▶ What is asked
Return every line of the data below that contains the string "height", treating uppercase and lowercase as distinct.

(Entries on finding words and elements)
## BEGIN
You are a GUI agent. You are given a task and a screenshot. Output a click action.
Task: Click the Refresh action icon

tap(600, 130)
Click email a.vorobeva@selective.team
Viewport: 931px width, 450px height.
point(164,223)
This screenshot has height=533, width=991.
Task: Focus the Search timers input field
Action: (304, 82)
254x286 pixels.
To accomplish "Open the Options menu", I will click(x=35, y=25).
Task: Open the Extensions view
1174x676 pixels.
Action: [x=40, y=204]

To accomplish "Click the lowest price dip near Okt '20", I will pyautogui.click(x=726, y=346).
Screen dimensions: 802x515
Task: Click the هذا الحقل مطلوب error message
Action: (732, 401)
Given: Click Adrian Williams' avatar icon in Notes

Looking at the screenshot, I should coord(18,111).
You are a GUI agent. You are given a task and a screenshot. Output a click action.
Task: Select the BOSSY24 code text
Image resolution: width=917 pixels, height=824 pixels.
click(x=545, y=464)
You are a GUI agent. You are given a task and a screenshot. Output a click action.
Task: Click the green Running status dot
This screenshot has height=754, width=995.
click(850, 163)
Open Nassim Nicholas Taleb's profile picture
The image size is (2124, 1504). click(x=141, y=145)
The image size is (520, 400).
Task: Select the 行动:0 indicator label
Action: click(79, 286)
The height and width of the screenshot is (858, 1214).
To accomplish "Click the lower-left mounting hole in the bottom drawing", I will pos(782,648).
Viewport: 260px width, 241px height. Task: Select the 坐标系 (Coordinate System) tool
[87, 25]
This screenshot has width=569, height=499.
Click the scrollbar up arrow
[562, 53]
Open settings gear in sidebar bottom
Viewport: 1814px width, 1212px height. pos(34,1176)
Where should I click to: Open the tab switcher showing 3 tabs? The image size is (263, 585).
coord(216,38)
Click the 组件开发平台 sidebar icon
## END
▶ Result below
Viewport: 931px width, 450px height.
This screenshot has height=533, width=991.
Image resolution: width=917 pixels, height=824 pixels.
This screenshot has height=754, width=995.
The height and width of the screenshot is (858, 1214).
Viewport: 260px width, 241px height. Task: Select the 坐标系 (Coordinate System) tool
This screenshot has width=569, height=499.
Viewport: 1814px width, 1212px height. pos(34,1176)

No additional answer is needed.